The two sisters in Lars von Trier’s sci-fi curiosity “Melancholia,” also on Hulu, swing to opposing extremes in response to their apocalyptic event, which takes the disarmingly beautiful form of a rogue planet on a collision course with Earth. In the first half of the film, Justine (Kirsten Dunst) suffers a depressive episode that sabotages the wedding reception Claire (Charlotte Gainsbourg) has organized at her estate; in the second half, as the planet looms closer, the tables turn and it’s Justine who is weirdly cool as Claire panics about the imminent loss of her well-ordered family life. As in “It’s a Disaster,” the end of the world is a matter of perspective. — Scott Tobias
Cate Blanchett does a guest voice on this weekend’s season finale of “The Simpsons.”Twentieth Century Fox Film Corporation
The fifth and final season of “She-Ra and the Princesses of Power” is now streaming on Netflix.
The seventh season finale of “The Blacklist” airs Friday at 8 p.m. on NBC. It wasn’t supposed to be the finale, nor was the episode finished when in-person production halted, so the episode is a combo of live action and animation. It’s a cool idea, but it just looks like a crummy “Blacklist” video game.
“Graduate Together: America Honors the High School Class of 2020” airs Saturday at 8 p.m. on ABC, CBS, the CW, Fox and NBC.
“Patriot Act With Hasan Minhaj” returns for its sixth season Sunday on Netflix.

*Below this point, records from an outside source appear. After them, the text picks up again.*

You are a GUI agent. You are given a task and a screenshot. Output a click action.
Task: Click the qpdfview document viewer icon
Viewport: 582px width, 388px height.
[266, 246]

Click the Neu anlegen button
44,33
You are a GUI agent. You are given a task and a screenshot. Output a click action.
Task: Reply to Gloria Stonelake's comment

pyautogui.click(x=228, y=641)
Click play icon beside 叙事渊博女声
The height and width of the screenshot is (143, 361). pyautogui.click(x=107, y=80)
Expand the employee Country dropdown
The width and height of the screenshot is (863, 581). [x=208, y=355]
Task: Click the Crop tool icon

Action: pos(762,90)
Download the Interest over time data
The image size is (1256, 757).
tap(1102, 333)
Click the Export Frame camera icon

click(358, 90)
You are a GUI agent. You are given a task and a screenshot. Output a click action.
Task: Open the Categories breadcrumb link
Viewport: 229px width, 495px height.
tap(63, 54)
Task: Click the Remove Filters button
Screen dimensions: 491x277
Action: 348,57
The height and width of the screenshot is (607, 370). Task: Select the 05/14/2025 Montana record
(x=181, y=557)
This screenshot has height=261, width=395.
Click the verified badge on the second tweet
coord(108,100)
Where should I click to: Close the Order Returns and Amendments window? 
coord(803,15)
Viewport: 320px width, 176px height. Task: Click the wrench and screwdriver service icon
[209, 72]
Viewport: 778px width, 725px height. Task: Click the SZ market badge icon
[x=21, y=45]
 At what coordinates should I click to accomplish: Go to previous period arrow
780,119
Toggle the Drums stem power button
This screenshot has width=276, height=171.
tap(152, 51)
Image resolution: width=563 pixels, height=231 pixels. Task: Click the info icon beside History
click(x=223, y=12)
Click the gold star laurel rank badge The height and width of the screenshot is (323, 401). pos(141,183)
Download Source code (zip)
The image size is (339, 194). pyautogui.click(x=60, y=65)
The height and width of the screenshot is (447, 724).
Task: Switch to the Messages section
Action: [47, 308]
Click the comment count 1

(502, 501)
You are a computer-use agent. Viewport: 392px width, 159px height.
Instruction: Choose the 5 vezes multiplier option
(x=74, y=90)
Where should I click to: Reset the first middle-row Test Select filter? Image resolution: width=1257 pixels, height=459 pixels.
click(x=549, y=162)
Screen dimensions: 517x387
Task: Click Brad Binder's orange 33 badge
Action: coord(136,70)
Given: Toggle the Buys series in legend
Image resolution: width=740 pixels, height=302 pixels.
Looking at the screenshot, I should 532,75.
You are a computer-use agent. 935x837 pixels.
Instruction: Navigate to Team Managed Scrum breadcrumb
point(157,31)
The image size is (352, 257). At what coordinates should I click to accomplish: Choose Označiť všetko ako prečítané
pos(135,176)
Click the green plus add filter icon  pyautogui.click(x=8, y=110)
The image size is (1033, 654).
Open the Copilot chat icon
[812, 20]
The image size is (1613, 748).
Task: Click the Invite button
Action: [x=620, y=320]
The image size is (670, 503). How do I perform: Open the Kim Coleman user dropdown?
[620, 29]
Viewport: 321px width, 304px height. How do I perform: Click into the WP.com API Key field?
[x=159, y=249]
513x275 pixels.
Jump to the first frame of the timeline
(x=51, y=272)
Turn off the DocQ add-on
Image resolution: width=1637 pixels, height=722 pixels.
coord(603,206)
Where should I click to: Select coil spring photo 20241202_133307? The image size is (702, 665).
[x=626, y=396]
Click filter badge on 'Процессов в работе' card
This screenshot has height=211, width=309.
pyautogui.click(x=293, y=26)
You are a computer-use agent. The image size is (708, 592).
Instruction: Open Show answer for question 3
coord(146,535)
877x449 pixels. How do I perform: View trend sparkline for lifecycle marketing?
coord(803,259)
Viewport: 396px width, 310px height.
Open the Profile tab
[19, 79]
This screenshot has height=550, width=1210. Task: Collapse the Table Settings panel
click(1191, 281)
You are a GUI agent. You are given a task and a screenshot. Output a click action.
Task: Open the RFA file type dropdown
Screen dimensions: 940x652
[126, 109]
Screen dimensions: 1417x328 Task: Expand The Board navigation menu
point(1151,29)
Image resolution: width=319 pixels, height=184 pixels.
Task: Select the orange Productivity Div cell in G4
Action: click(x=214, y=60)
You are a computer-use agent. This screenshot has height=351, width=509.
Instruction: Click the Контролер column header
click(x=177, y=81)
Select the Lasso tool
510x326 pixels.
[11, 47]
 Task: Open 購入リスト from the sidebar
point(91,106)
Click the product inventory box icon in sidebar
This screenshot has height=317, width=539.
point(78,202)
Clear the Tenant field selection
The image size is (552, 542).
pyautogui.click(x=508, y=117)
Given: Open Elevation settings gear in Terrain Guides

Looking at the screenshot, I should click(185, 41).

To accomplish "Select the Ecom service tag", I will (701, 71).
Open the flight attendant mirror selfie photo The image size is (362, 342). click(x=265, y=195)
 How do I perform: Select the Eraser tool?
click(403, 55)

Other season finales this weekend: “American Idol” (Sunday, 8 p.m., ABC), “Batwoman” (Sunday, 8 p.m., the CW), “Call the Midwife” (Sunday, 8 p.m., PBS; check local listings), “The Simpsons” (Sunday, 8 p.m., Fox), “Bob’s Burgers” (Sunday, 9 p.m., Fox) and “Supergirl” (Sunday, 9 p.m., the CW).
The final two episodes of “The Last Dance” air Sunday, starting at 9 p.m., on ESPN.